Perfect Pussy was an American rock band from Syracuse, New York. The band consisted of vocalist Meredith Graves, guitarist Ray McAndrew, drummer Garrett Koloski, bass guitarist Greg Ambler and keyboardist Shaun Sutkus. The band was known for its "frenetic brand of punk and raucous live shows" and has been described as "the most important punk band to come out of Syracuse since Earth Crisis."

==History==
Prior to the formation of the band, the lead singer Meredith Graves performed folk music under the name Mouse and the Love & Light Orkestra, then subsequently was a member of the Syracuse-based noise rock trio Shoppers.

=== Founding ===
After Shoppers broke up, film director Scott Coffey approached Graves, asking her to perform with a band for his 2012 movie, Adult World.
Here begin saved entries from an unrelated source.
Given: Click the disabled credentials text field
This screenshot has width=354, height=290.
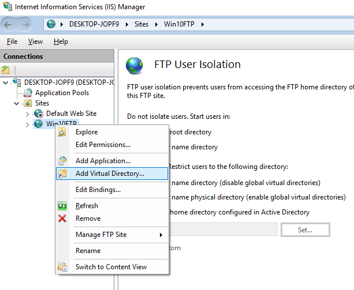Looking at the screenshot, I should [225, 229].
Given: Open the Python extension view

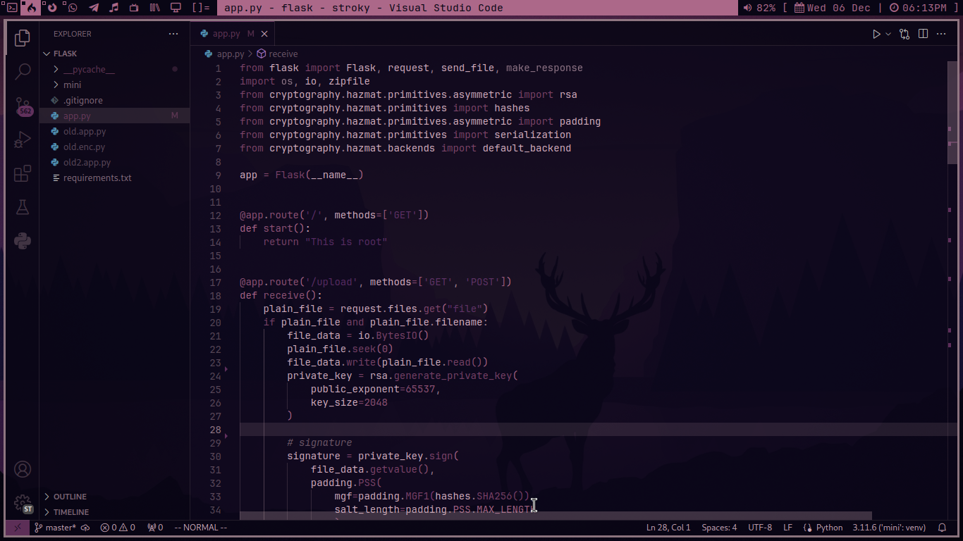Looking at the screenshot, I should [23, 241].
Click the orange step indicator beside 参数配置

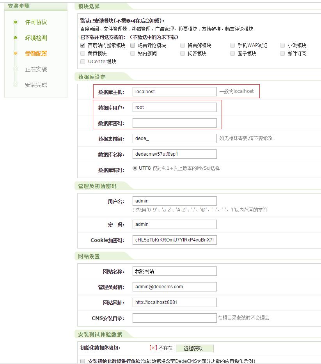15,53
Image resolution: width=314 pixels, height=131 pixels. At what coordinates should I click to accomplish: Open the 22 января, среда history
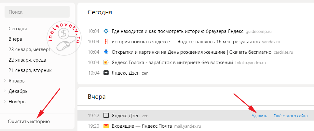27,60
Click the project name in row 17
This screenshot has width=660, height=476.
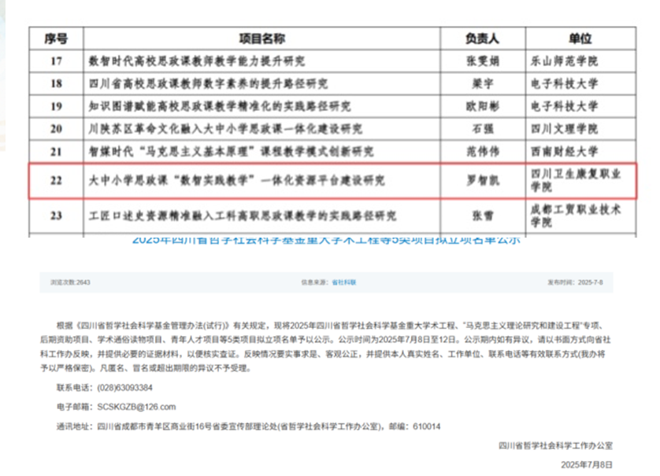pos(198,61)
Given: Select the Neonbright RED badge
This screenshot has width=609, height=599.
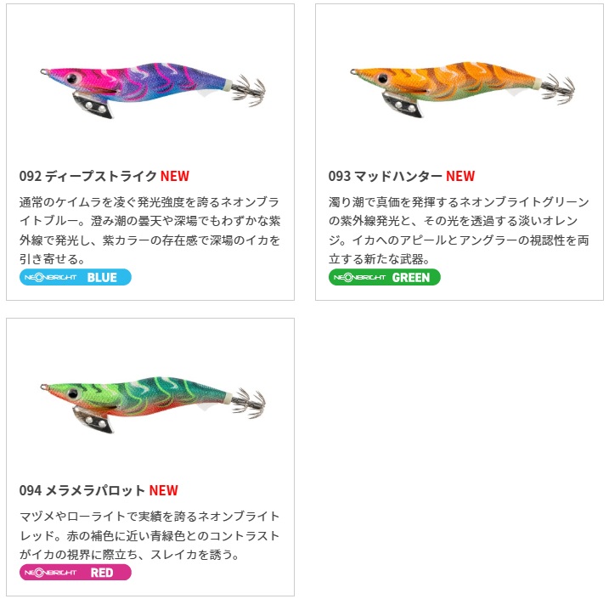Looking at the screenshot, I should (x=76, y=573).
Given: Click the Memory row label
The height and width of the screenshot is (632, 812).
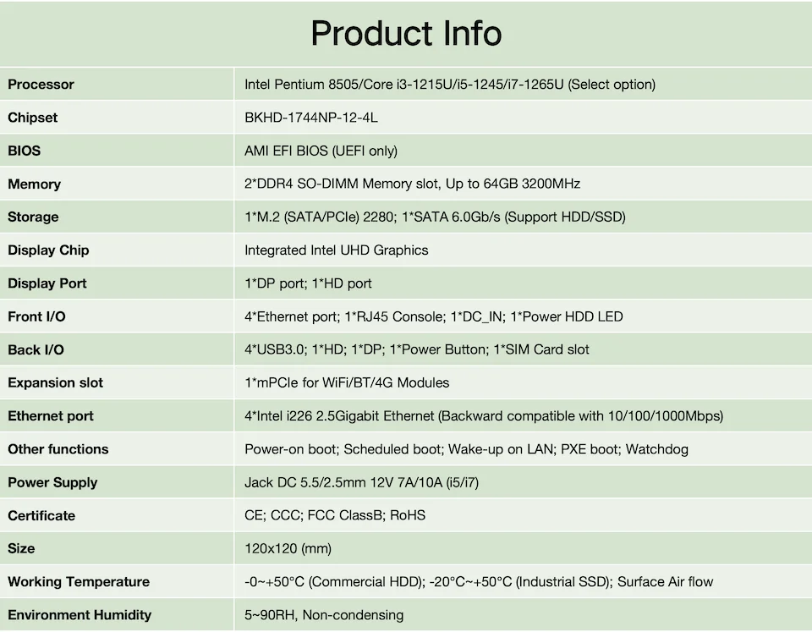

She assembled a "fake band," consisting of her, drummer Garrett Koloski of the rock band Sswampzz and bass guitarist Greg Ambler of SoreXcuse, and wrote the song for the film. In the aftermath of the filming, they kept performing together and were joined by Sswampzz guitarist Ray McAndrew and keyboardist Shaun Sutkus.

=== I Have Lost All Desire for Feeling ===
The band gained attention with its debut demo, a 13-minute EP called I Have Lost All Desire for Feeling, which was released independently in 2013. Reviewing the EP for Rolling Stone, Jon Dolan said "Punk-rock revelations like Perfect Pussy don't come along nearly often enough," and described their work as "the uncut truth of music that won't hold anything back." Pitchfork named I Have Lost All Desire for Feeling as an honorable mention on its list of the best albums of 2013, with critic Lindsay Zoladz saying "EP feels like the sustained climax of a horror movie, the aural equivalent of that moment when the heroine—tattered, bleeding, and suddenly superhumanly defiant—drives the devil out and is engulfed in a radioactive glow."

Perfect Pussy performed in CMJ music festival in 2013 and in SXSW in 2014, after signing to the Brooklyn-based Captured Tracks record label.

=== Say Yes to Love ===

The band's eight-song, 23-minute debut album Say Yes to Love was released on March 18, 2014, on Captured Tracks to predominantly enthusiastic reviews. Zoladz rated the album an 8.6 on Pitchforks 10-point scale and a "Best New Music" designation, saying "It doesn't feel corny or hyperbolic to call this record life-affirming, so perfectly does it capture the flashes of gratitude, self-knowledge, and inexplicable joy that often follow an experience of great pain." At Rolling Stone, Rob Sheffield gave the album four of five stars, calling it a "a savagely awesome debut" and "a heart-punch of an album" he compares to Hüsker Dü and early Sleater-Kinney. At The A.V. Club, David Anthony describes Say Yes to Love as "continu[ing] the raging aggression of [Perfect Pussy's] demo [I Have Lost All Desire for Feeling] while also trying to remove itself from hardcore's oft-limiting structures," but argues that some of these departures have "Perfect Pussy getting out ahead of itself, suggesting the band would be better served securing an identity before attempting to redefine it."

=== Dissolution ===
The group disbanded in January 2016 after attempts to record a second album collapsed. Graves became an anchor for MTV News and Koloski formed a new band, based in Philadelphia, called Empath whose first album was produced by Sutkus.

==Band members==
- Meredith Graves – vocals (2012–2016)
- Garrett Koloski – drums (2012–2016)
- Ray McAndrew – guitar (2012–2016)
- Shaun Sutkus – keyboards (2012–2016)
- Greg Ambler – bass guitar (2012–2014)
- Ali Donohue – bass guitar (2014–2016)

==Discography==
===LPs===

| Year | Title | Label | Format |
|---|---|---|---|
| 2014 | Say Yes to Love | Captured Tracks | 12-inch vinyl LP / CD / MP3 |

===EPs===
- I Have Lost All Desire for Feeling (2013, self-released) (2015, Captured Tracks reissue)

===Singles===
- Astonishing Adventures! "The Captured Crusader" 7-inch EP split with Joanna Gruesome (2014, Captured Tracks, Slumberland Records, Fortuna Pop!)